### PAGE EXTRACT
============================================================
If connecting doesn't work:
* If the profiled program is on a separate machine, make sure you've correctly
set up port forwarding.
* On Android, the `adb forward` many need to be run again.
* Make sure that the profiled program is still running. Do you need
`TRACY_NO_EXIT=1`?
* Kill the profiled program and restart it.
You should then start seeing a profile.
Before going further, check that your profile has sampling data recorded, not
just instrumentation data. Click the 'Statistics' button at the top. The window
that it opens should show a 'Sampling' radio button next to 'Instrumentation'.
Back to the main view, look for the 'Main thread' label on the far left. Next to
it should be a small ghost icon. If either of these things are missing, you need
to fix that first, because many of Tracy's interesting features rely on
smapling. Most likely this is a permissions issue: make sure that you have
performed the steps outlined in the above section on permissions. As an
experiment, retry with the profiled program running as root. Look for any
interesting `stderr` message (in the profiled program's terminal). Try
`strace`'ing it.
Besides sampling, let's check that you also have "systrace" working. In the
initial main view, on the far left, you should see a list of CPU cores,
typically labelled `CPU0`, `CPU1`, etc. To the right, a timeline view should
show system-wide activity on all these CPUs - so for instance you can see
context switches and you can see if anything else happened on your device that
could have interfered with the benchmark's performance. If this "systrace"
functionality isn't working, then again that's likely a permissions issue,
perform the same troubleshooting as above about sampling.
Finally, look for the part of the timeline that is of interest to you. Your area
of interest might not be on the Main thread. In fact, it might be on a thread
that's not visible in the initial view at all. Indeed, the initial view tends to
be zoomed-in a lot. Either use the mouse directly to zoom out and navigate, to
look for the 'Frame' control at the top of the Tracy window. Use the 'next
frame' arrow button until more interesting threads appear. Typically, IREE
generated code tends to run on a thread named `cpu0`, which is actually a thread
name and unrelated to `CPU0` from the systrace view.
Once you click a zone, you should see a line-by-line or
instruction-by-instruction view annotated with the percentage of time spent. If
you don't see the percentages, then again that would point to sampling not
working, refer to the above steps.
## Configuring Tracy instrumentation
Set IREE's `IREE_TRACING_MODE` value (defined in
[iree/base/tracing.h](https://github.com/google/iree/blob/main/iree/base/tracing.h))
to adjust which tracing features, such as allocation tracking and callstacks,
are enabled.
============================================================
### DATA EXTRACT
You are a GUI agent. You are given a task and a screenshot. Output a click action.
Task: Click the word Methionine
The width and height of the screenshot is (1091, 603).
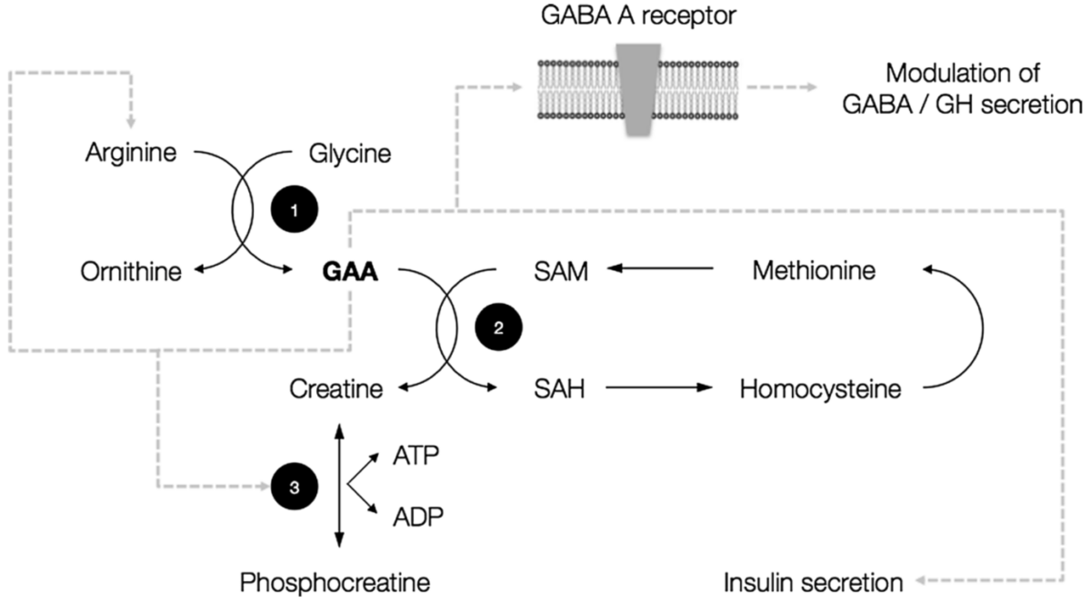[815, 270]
============================================================
### YOUR TASKS
- 1) Decide whether each statement agrees with the Tracy troubleshooting text, answering yes or no and quoting the deciding words. (a) IREE generated code usually runs on a thread named `cpu0`, which is the same as `CPU0` in the systrace view. (b) The initial view tends to be heavily zoomed in. (c) Missing percentages in the line-by-line or instruction-by-instruction view point to sampling not working.
- 2) According to the Tracy troubleshooting text, which IREE value adjusts the enabled tracing features, and in which file is it defined?

### TASK RESPONSES
- 1)
(a) No: "which is actually a thread name and unrelated to `CPU0` from the systrace view."
(b) Yes: "Indeed, the initial view tends to be zoomed-in a lot."
(c) Yes: "If you don't see the percentages, then again that would point to sampling not working"

- 2) `IREE_TRACING_MODE`, defined in iree/base/tracing.h.